Шел лесом, был дождь… Я поднял руки к дождю ладонями вверх и подумал, что руки связаны с небом, далеким и близким, они чувствуют небо. Было приятно гладить лицо. Оглаживал лицо, будто мир ощупывал.
Обычно я хожу по лесу быстро. Такую привычку выработал давно, а тут шел медленно — торопиться было некуда, смотрел на сосны, на травы, на брусничник и думал: как быстро я иду! А ходить бы так по лесу, чтобы у каждого дерева стоять сто, двести лет, и все равно этого мало, чтобы разглядеть каждую веточку, каждую хвоинку, каждую трещину в коре ствола, чтобы проследить жизнь дерева от рождения до смерти. Но ведь и этого будет недостаточно — ты увидишь смерть этого дерева, а захочется посмотреть, как вместо него появится новое дерево, как оно будет расти, какие будет встречать утренние и вечерние зори. Любой самый медленный шаг слишком скор. И не лучше ли идти быстро и попусту не страдать от того, что торопишься и все пробегает мимо: и деревья, и жизнь, и кусты.

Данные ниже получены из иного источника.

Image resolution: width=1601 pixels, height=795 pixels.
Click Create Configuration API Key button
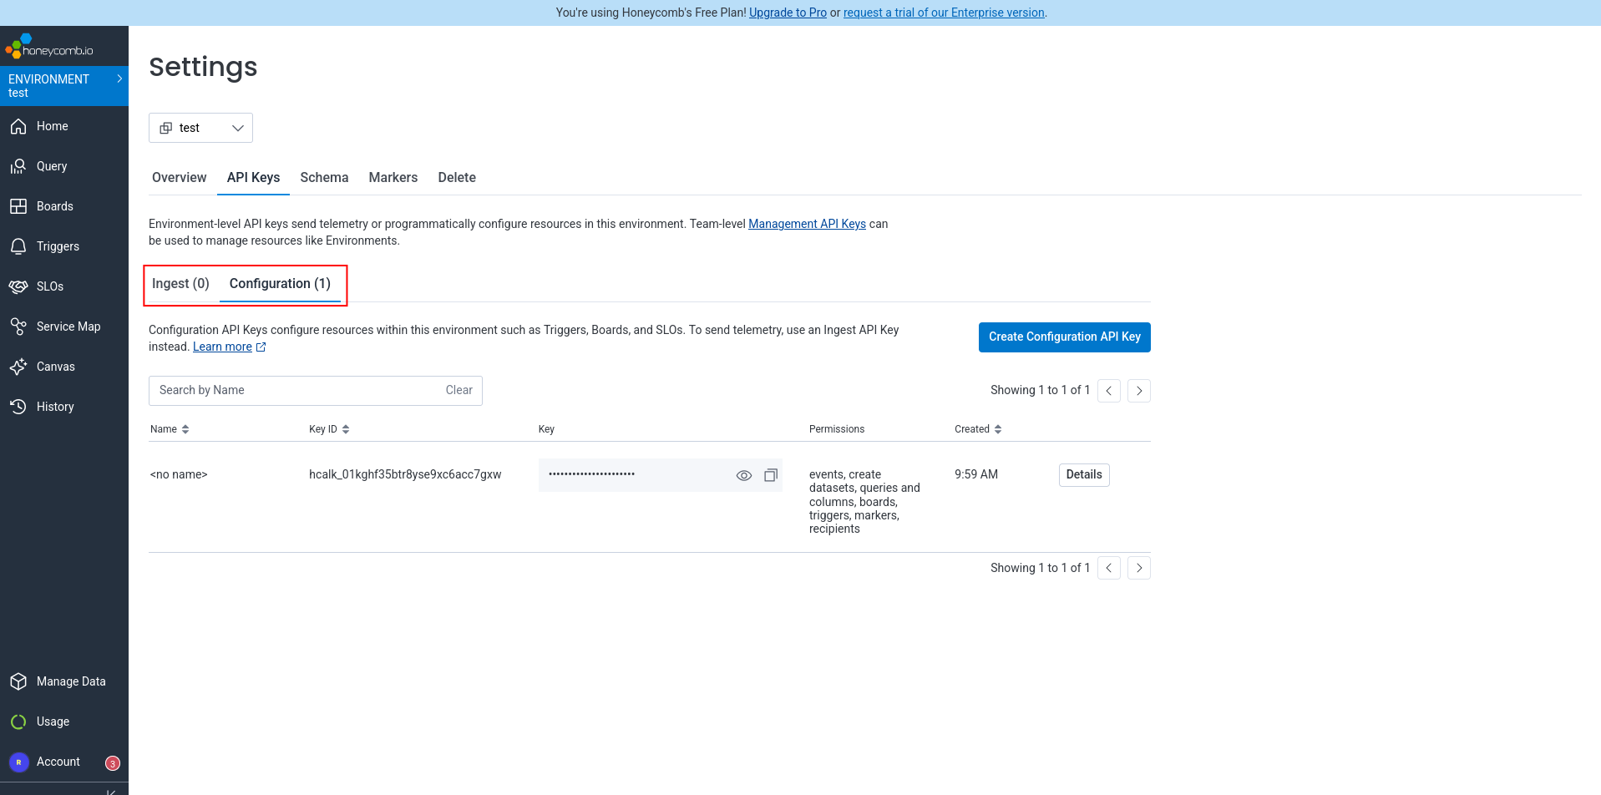coord(1064,337)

Сильный ветер — и хорошо виден дальний берег залива, как будто приблизился он. Это, наверное, оттого, что ветер силой своей быстрее доносит до берега твой взгляд (если говорить о береге, расположенном по ветру).

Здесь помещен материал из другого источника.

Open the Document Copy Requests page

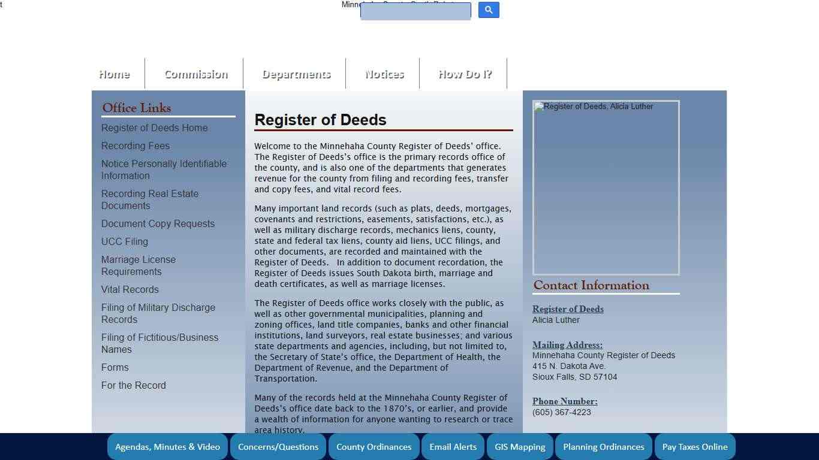[158, 223]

Пушок одуванчика прилетел и устроился на моей руке. Я ему говорю: «Ну что, дружок, на моей руке не вырастешь, лети дальше!»

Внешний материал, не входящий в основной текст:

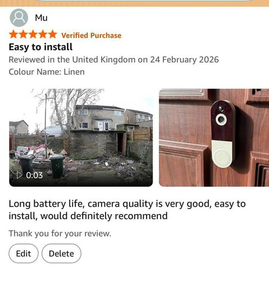This screenshot has width=269, height=281.
Task: Click the Thank you for your review text
Action: pyautogui.click(x=60, y=234)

И сдунул. А может, не следовало его сдувать. Может, потому и не вырастают на руках людей одуванчики, что их сдувают раньше времени. А подождали бы до следующей весны, не сбрасывали — глядишь и укрепился бы он на ладони, и поднялся вверх, и зацвел бы желтым пятнышкам, и дал бы потомство, и ходил бы ты с цветком одуванчика на руке, единственный в своем роде человек — не потому единственный, что необыкновенный какой-то, наделенный какими-то красотами и добродетелями, недоступными иным смертным, а единственный потому, что не сбросил пушинку одуванчика с руки и терпел ее до весны.
Ей-то, пушинке, лучше знать, куда прицепляться.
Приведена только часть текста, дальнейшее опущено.